What the exercise asks — Only lines containing "link" are wanted from the data below. Copy those lines.

::::::::

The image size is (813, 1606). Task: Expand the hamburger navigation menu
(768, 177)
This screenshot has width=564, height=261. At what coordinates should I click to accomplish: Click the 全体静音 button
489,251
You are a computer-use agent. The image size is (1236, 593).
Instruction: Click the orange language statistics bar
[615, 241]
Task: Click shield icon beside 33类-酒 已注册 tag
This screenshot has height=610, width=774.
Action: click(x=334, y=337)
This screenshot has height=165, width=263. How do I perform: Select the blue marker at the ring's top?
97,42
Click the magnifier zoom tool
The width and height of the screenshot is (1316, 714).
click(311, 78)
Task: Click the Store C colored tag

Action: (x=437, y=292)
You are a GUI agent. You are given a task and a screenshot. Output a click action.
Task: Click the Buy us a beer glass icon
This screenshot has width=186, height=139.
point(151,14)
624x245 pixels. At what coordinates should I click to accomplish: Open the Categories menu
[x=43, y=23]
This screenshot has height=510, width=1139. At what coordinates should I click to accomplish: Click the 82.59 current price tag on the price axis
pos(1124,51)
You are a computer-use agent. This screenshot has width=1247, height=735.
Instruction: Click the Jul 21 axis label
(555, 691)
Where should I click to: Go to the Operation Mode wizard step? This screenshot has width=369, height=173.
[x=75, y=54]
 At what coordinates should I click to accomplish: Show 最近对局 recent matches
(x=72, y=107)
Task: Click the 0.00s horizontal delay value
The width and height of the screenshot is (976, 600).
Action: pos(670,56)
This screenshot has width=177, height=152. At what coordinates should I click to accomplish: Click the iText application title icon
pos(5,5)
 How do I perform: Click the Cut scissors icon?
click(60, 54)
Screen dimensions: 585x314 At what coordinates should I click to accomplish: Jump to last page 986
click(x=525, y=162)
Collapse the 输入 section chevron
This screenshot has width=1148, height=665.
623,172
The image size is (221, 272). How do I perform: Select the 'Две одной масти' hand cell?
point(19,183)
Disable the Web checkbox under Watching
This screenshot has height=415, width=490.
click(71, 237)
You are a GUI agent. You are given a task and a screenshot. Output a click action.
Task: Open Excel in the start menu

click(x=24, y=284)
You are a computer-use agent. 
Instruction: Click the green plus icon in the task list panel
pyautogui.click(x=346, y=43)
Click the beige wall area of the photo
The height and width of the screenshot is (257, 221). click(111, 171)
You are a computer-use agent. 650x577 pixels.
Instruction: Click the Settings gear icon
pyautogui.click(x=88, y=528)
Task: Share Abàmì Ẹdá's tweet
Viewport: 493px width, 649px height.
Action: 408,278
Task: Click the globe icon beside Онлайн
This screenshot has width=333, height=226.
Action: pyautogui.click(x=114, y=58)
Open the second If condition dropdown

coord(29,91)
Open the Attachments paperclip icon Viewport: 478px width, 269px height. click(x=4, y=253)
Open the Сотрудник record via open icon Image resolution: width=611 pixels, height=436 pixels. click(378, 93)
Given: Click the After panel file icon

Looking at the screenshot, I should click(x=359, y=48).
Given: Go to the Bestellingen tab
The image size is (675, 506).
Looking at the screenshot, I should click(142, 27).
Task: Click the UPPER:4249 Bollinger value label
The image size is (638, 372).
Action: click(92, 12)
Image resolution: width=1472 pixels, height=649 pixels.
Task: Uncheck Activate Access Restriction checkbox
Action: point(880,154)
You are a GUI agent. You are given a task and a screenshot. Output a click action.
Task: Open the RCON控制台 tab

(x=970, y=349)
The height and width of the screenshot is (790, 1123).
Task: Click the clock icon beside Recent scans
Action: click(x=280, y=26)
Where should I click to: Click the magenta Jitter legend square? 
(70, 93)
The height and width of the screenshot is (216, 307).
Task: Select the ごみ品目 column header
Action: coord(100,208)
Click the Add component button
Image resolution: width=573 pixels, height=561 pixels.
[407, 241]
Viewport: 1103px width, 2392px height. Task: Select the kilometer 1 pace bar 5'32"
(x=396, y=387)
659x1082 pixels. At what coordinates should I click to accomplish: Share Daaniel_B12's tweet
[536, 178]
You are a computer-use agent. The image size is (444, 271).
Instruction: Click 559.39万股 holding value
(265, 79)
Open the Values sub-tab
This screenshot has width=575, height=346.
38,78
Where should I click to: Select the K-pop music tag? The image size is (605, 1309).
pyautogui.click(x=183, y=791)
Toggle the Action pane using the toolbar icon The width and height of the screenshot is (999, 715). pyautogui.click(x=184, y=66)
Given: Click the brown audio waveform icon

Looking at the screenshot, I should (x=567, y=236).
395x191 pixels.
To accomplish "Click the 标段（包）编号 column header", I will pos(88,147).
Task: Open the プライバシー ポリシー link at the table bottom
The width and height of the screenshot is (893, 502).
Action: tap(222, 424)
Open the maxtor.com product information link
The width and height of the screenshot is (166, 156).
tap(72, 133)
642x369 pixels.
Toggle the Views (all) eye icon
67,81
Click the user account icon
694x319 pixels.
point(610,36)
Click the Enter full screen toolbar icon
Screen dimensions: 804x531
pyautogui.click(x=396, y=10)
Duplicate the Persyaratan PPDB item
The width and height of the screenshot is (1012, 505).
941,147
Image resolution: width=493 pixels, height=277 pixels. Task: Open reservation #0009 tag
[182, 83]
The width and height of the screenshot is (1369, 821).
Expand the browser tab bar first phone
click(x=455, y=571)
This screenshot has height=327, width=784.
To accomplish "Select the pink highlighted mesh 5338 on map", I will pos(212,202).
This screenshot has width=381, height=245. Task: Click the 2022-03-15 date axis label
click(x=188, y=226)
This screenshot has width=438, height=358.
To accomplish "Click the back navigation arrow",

::::::::

Exercise solution —
Task: Open the プライバシー ポリシー link at the table bottom
Open the maxtor.com product information link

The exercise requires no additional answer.